The brand palette stretched into a chart-ready system. Categorical for distinct series, sequential for magnitude, divergent for above/below a midpoint.
For unordered series (lines, bars, pies). Order matters: when you have only N series, use the first N — they're sequenced by perceptual distinction, not brand pecking order.
Order: Steady Blue → Radiant Gold → Clean Slate → Honest Ochre → Intentional Blue → Calm Blue → Neutral → Grounded Black. Steady Blue + Radiant Gold are the most contrasting pair — they read first.
When you have 2–4 series, use this subset. It's the brand's strongest read at a glance.
All four pass WCAG AA against Clear White text at large sizes. For chart labels on white, use --ink-default — never the chart color.
For magnitude (heatmaps, choropleths, gradient bars). Light = low; dark = high. Each ramp anchors on a brand color and walks toward Clear White.
For comparisons centered on zero (sentiment, change-from-baseline, surplus/deficit). Slate at the negative end, neutral cream in the middle, Ochre at the positive end. Use when the midpoint matters as a reference.

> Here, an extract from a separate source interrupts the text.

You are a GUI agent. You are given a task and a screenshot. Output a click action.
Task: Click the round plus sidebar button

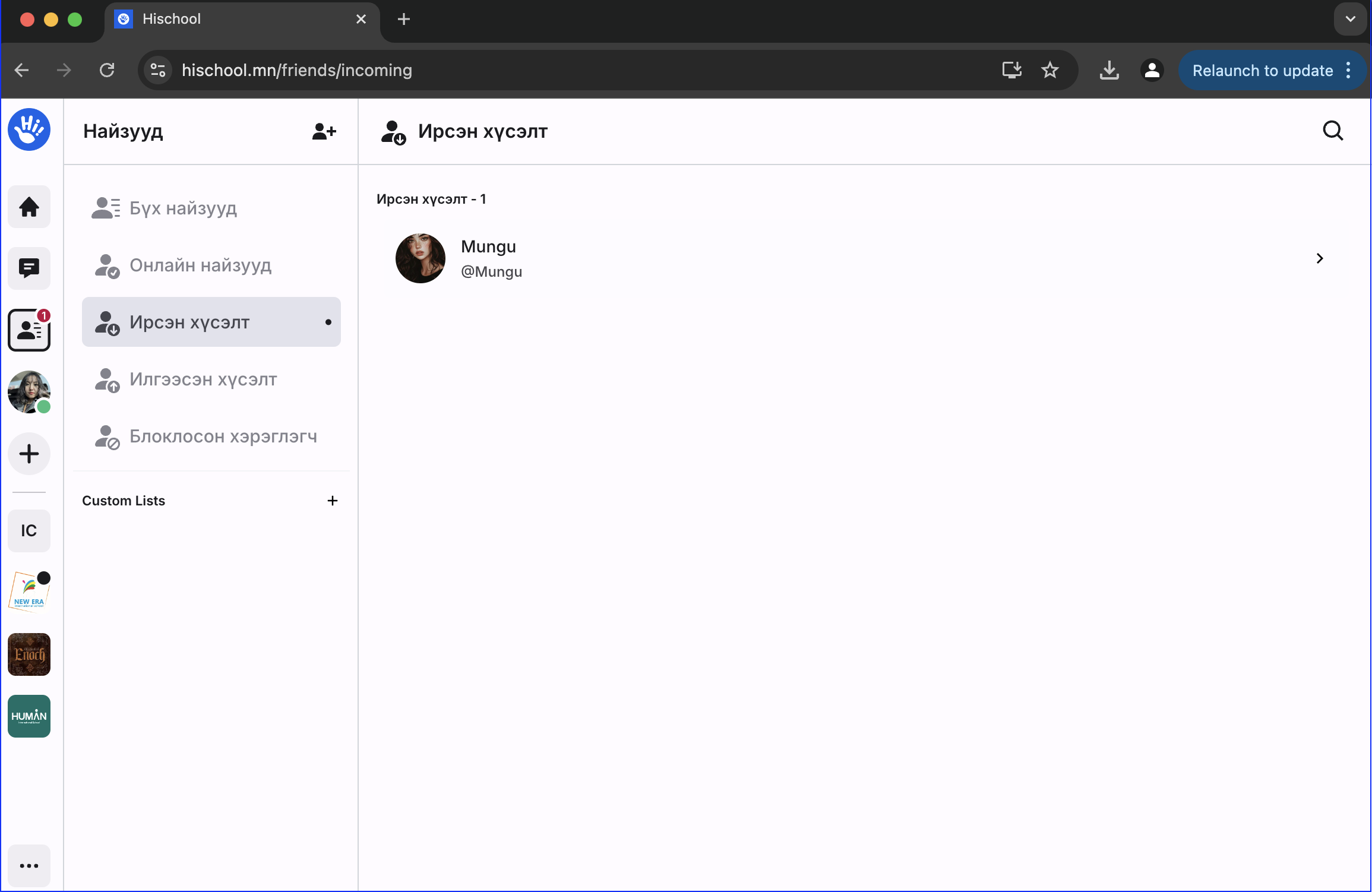(29, 454)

The 4-series subset (Steady Blue · Radiant Gold · Clean Slate · Honest Ochre) is differentiable under deuteranopia and protanopia. Validate any chart with color-blind simulators before shipping.
Add patterns, line styles (solid / dashed / dotted), or labels to every series. Color carries the read; shape carries the meaning when color fails.
Pick the simplest chart that answers the question. The brand prefers a clear bar to a fancy radial. Reserve flourish for true narrative moments.
Axis labels and legend entries: League Spartan 500 at 10px with +0.06em tracking. Number values: League Spartan 500. Never Lora — italics in charts read as casual.
Order categorical series by perceptual distinction (the order on this page) — not by brand hierarchy.
Don't reach for Calm Blue or low-saturation tints as the primary series — they fade against white.
Use sequential ramps when magnitude matters; categorical only when the categories are distinct.
Don't use the rainbow / spectral ramp. It implies an ordering that doesn't exist.
Annotate the chart in plain prose. The headline should say what's happening; the chart should prove it.
Don't make the user squint at a tooltip to find the takeaway.